Although they took roughly five years off to explore individual projects and other things between 91 and 96, this year sees the 30th anniversary of The Men They Couldn’t Hang. And what better way to celebrate than with the release of a superb brand new studio album The Defiant, which finds them in the rudest of health and benefiting from a hugely successful crowd funding drive. In typical style the band and the songs live up to the title and if the recent show at London’s Shepherd’s Bush Empire is anything to go by, they have lost none of their infectious energy, as they whipped a heaving, ground floor crowd in a writhing mass of excitement with a proper mosh-pit. Seeing the band live in such raucous form confirmed their potency had not waned. In conjunction with that target busting Pledge Music campaign, it’s clear that the connection with active fan base is still there.
The Men They Couldn’t Hang first burst onto the scene in 1984, as this anniversary naturally suggests. Their first single titled the Green Fields Of France, was an anti-war song written by Eric Bogle that imagined a conversation between a worker tending the military cemetaries in Flanders and Northern France and a young man occupying one of the plots. It’s a powerful piece of songwriting and something that has an extra relevance this year as we commemorate the Centenary. Even without that context, the record made the top of the Indie Charts in the UK and also hit the number three position of John Peel’s Festive 50, behind The Smiths and The Cocteau Twins in the much coveted list.
The Festive 50 acted as a barometer of both the DJ’s support, but also what you might call the prevailing tastes of the more discerning record buyers. It held a sway that is hard to imagine amidst the instant access culture today, becoming an important fixture of the Christmas period for Peel’s many thousands of regulars. In truth, however, the run-down, voted for by listeners, would never match Peel’s eclecticism and ultimately proved a frustration, so The Men They Couldn’t Hang’s ranking would have been something of a personal triumph for the DJ. After all, their single’s six and a half minute running time and subject matter meant that it would get scant attention anywhere else on the radio, so Peel’s championing of the band genuinely made its mark and set them on their way.
The choice of a potent anti-war anthem as a first calling card perhaps had its roots in the Falkland’s conflict, but signalled the arrival of a band that were prepared to put politics to the fore. The Men They Couldn’t Hang had also realised the value of folksong’s use of strong narratives in putting the common man (and woman) to the fore, but mixed a healthy dose of punk-attitude into an electro-acoustic update of the format. Contemporaries such as (The) Oysterband and The Pogues did much the same. The Thatcher Years provided a natural fuel and The MenThey Couldn’t Hang cemented their style and agitant status with their debut album, Night Of A Thousand Candles. As well as that first single, it included the self penned follow up, Ironmasters, a song that covered the industrial revolution, the fate of the working man and targeted enemy number one, ‘the iron lady’, into the bargain. This also reached Peel’s festive list, while the album made a strong showing in critics’ end of year polls.

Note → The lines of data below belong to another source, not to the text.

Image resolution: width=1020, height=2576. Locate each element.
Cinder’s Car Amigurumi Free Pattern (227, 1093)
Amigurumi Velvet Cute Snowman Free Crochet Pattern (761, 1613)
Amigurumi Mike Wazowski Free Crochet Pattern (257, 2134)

Their signature sound remains intact, and as the title The Defiant suggests, they have lost none of the commitment and fire either. But nor are The Men They Couldn’t Hang just one trick ponies and the new album has space for a dose or two of humour, dewy eyed reminiscence, wild romanticism and even a little road weariness amongst the tales of injustice, derring-do, resistance and uprising.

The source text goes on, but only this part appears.